◆ Try it ◆
Below is a block of entries; repeat exactly the lines starting at the line that contains "Last (662, 1123)" and ending at the line that contains "Victims (588, 41)", both included.

◆ Materials provided ◆
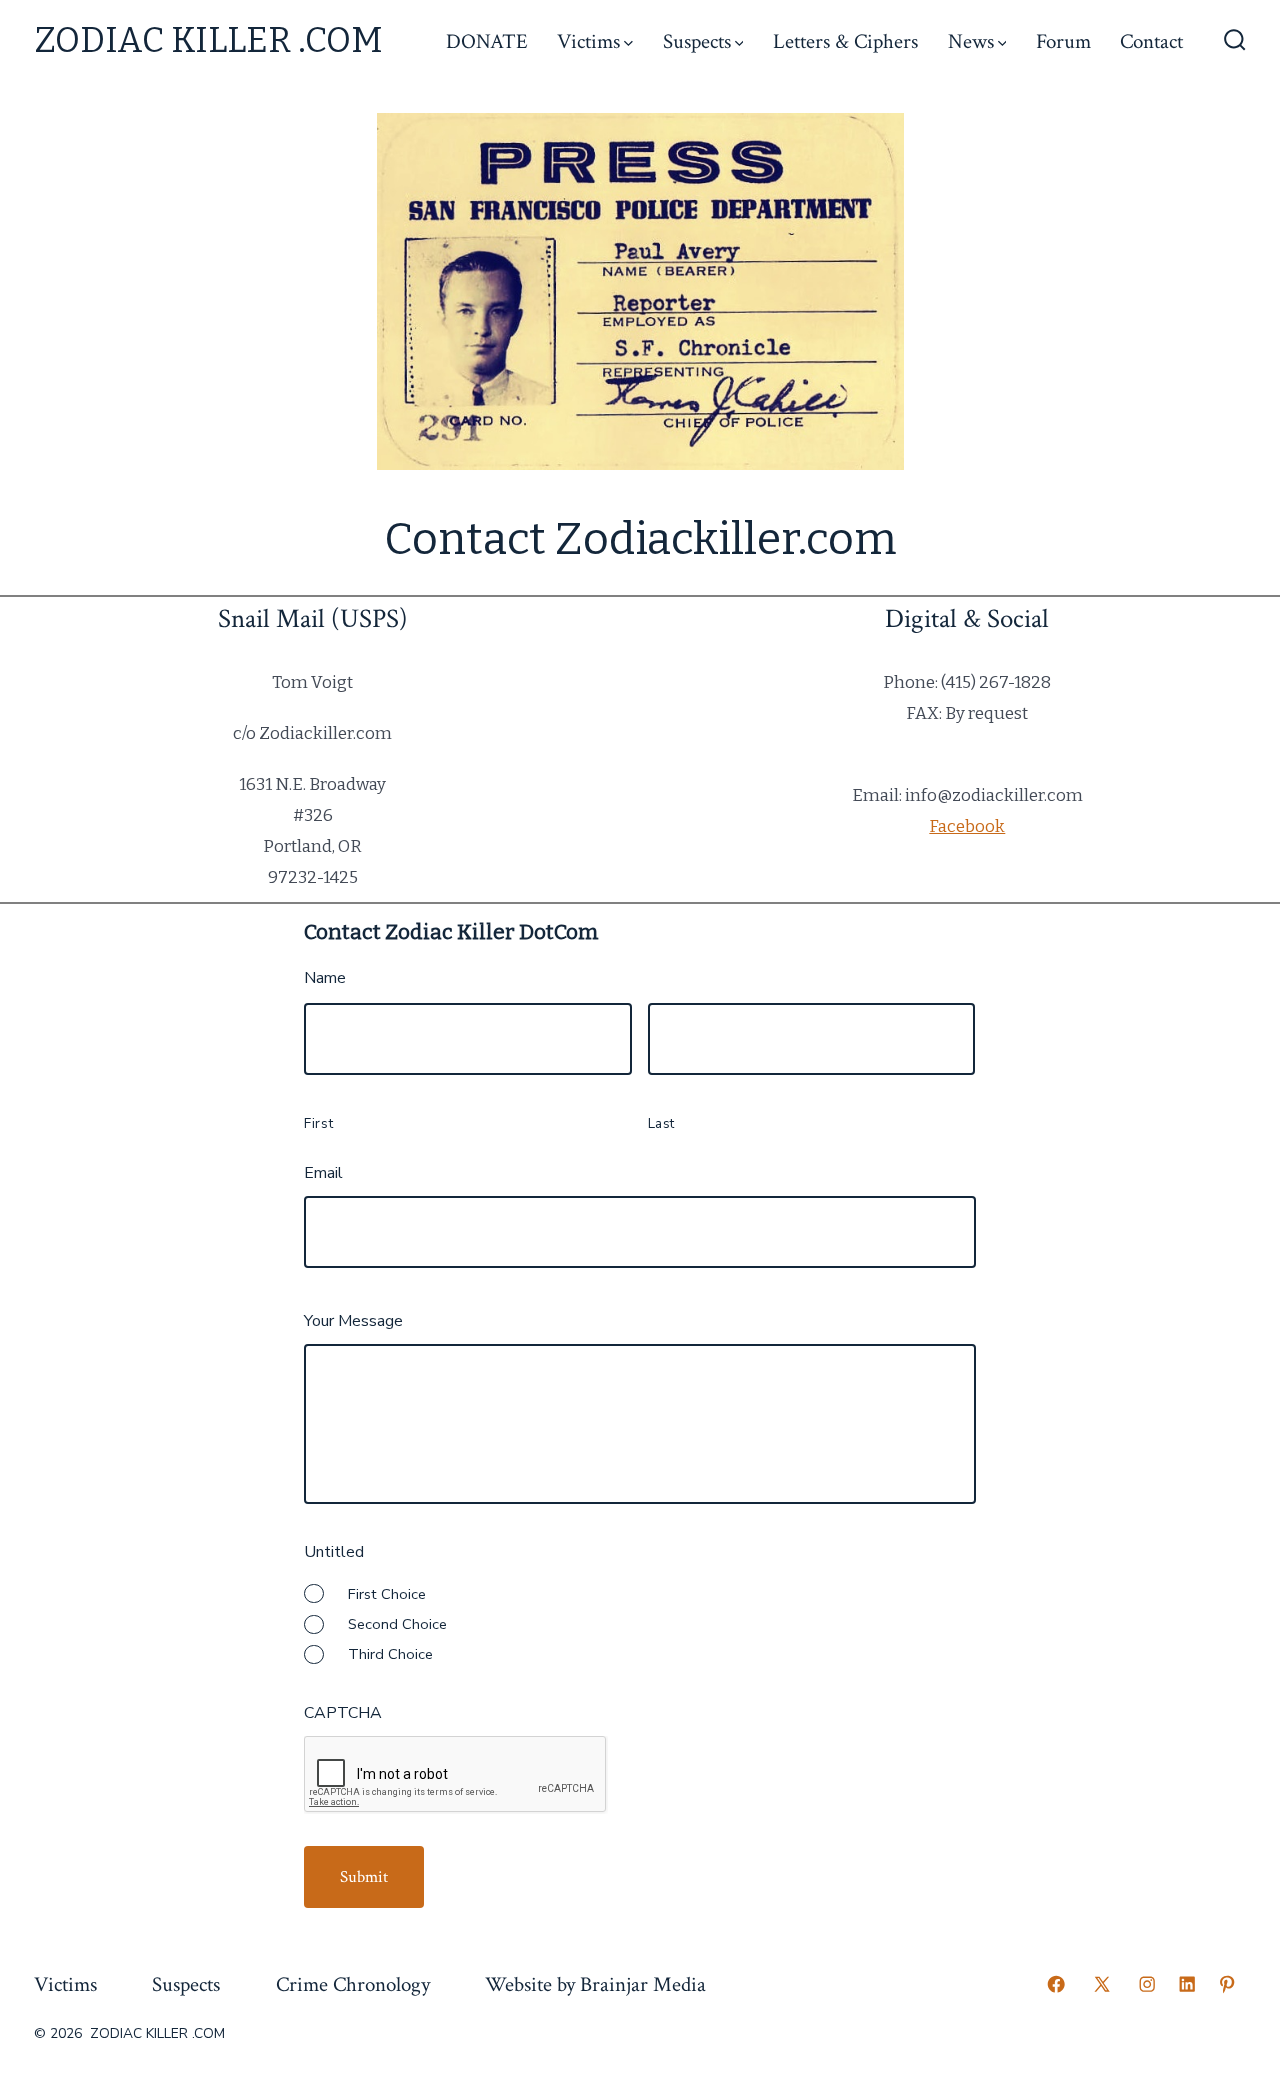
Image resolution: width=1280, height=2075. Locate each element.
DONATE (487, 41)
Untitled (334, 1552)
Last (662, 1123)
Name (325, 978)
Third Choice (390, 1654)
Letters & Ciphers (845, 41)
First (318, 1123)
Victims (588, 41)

---

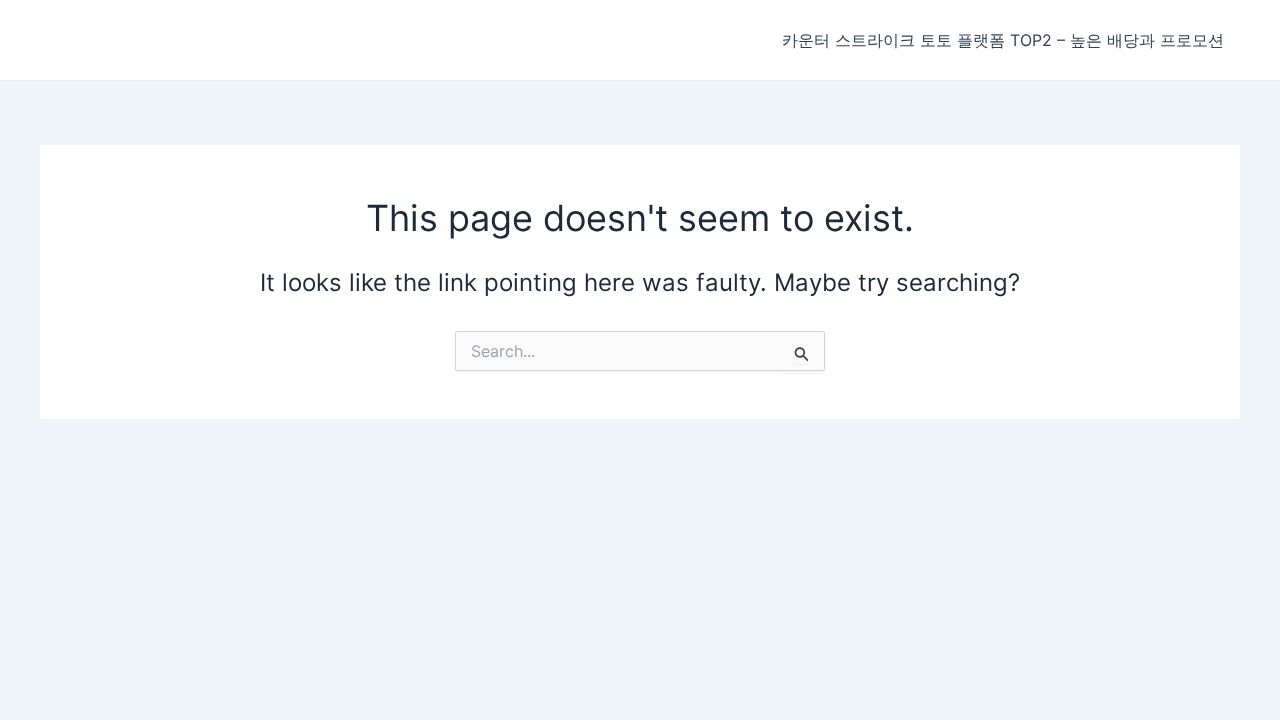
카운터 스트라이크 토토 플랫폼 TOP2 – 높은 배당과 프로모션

◆ Solution to this task ◆
Last (662, 1123)
Name (325, 978)
Third Choice (390, 1654)
Letters & Ciphers (845, 41)
First (318, 1123)
Victims (588, 41)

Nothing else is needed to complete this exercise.